### WORK TASK
Each entry should be transcribed exactly as written, and any picture left out.

--- DATA FOR REVIEW Enclosed Below ---

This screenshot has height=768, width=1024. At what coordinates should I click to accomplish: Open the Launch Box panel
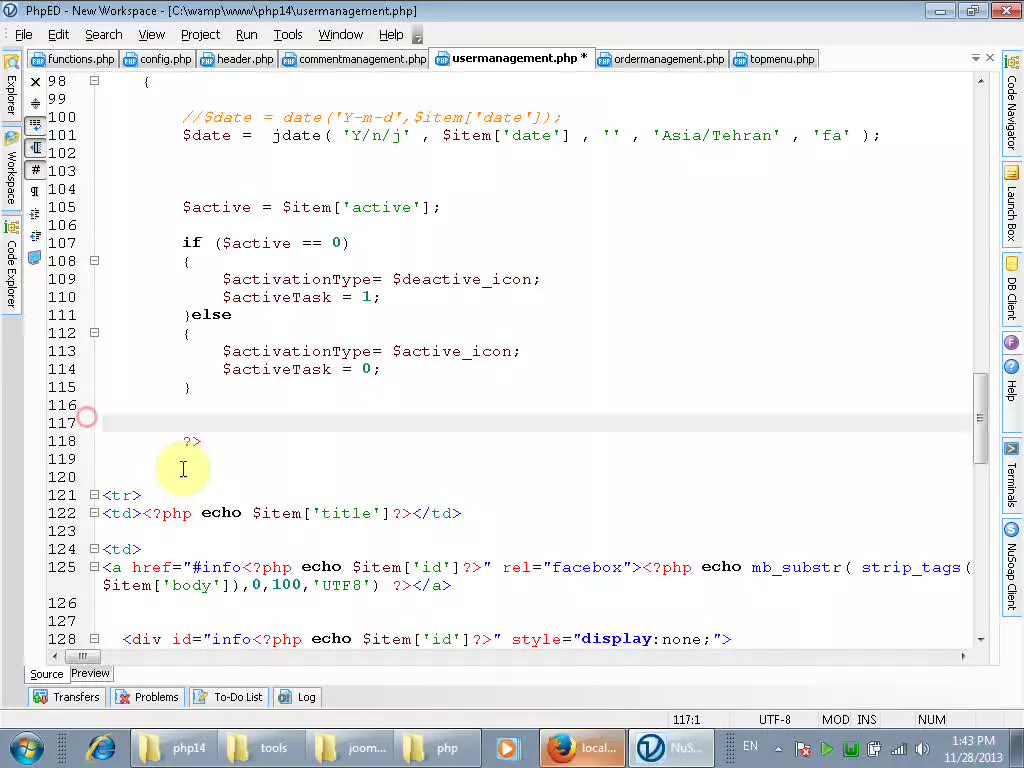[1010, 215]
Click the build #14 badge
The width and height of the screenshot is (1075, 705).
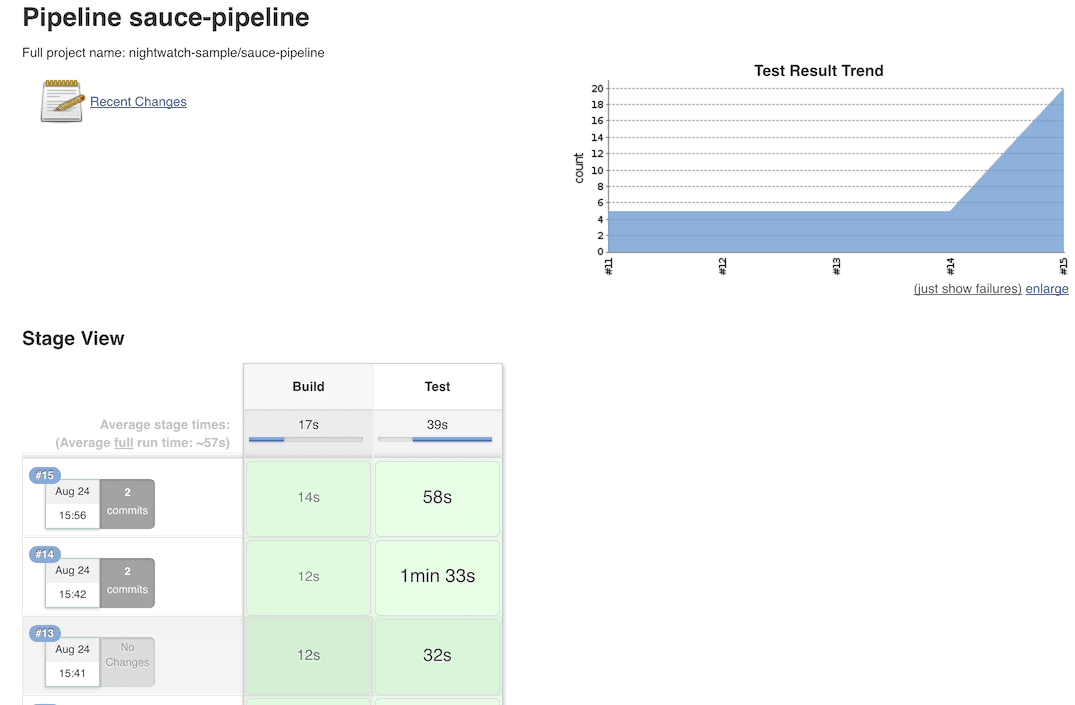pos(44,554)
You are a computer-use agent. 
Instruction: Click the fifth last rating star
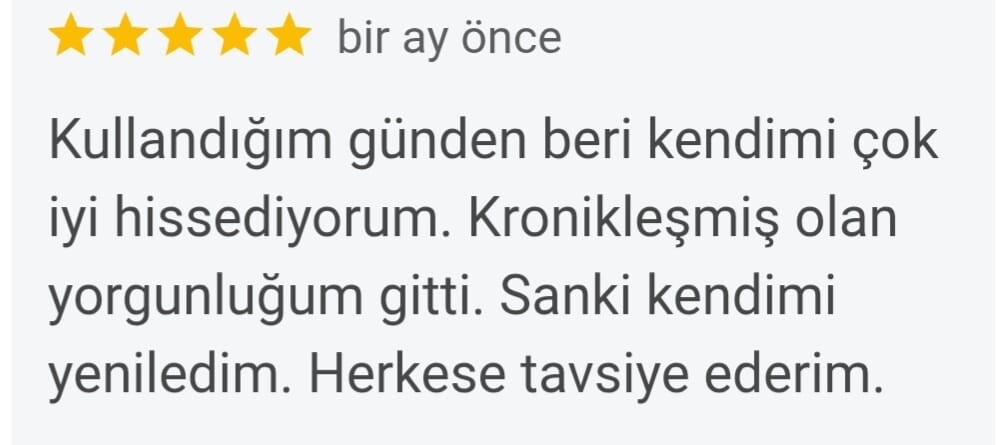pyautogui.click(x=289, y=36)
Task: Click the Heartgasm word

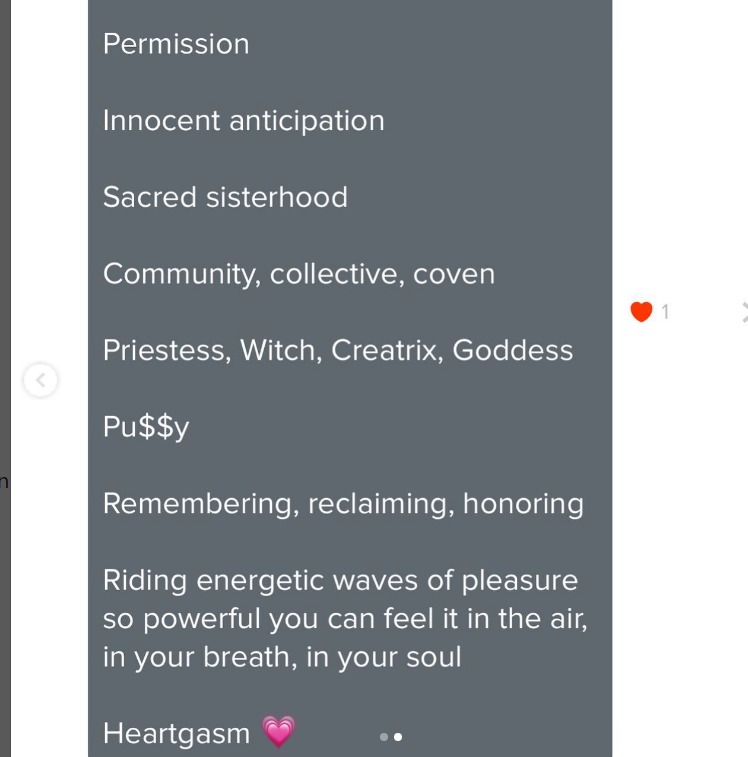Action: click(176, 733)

--- End of Enclosed DATA FOR REVIEW ---

### EXPECTED ANSWER
This screenshot has height=768, width=1024. At what coordinates should I click to accomplish: Open the Launch Box panel
[1010, 215]
Click the build #14 badge
The width and height of the screenshot is (1075, 705).
pos(44,554)
You are a computer-use agent. 
Instruction: Click the fifth last rating star
pyautogui.click(x=289, y=36)
Task: Click the Heartgasm word

Action: click(176, 733)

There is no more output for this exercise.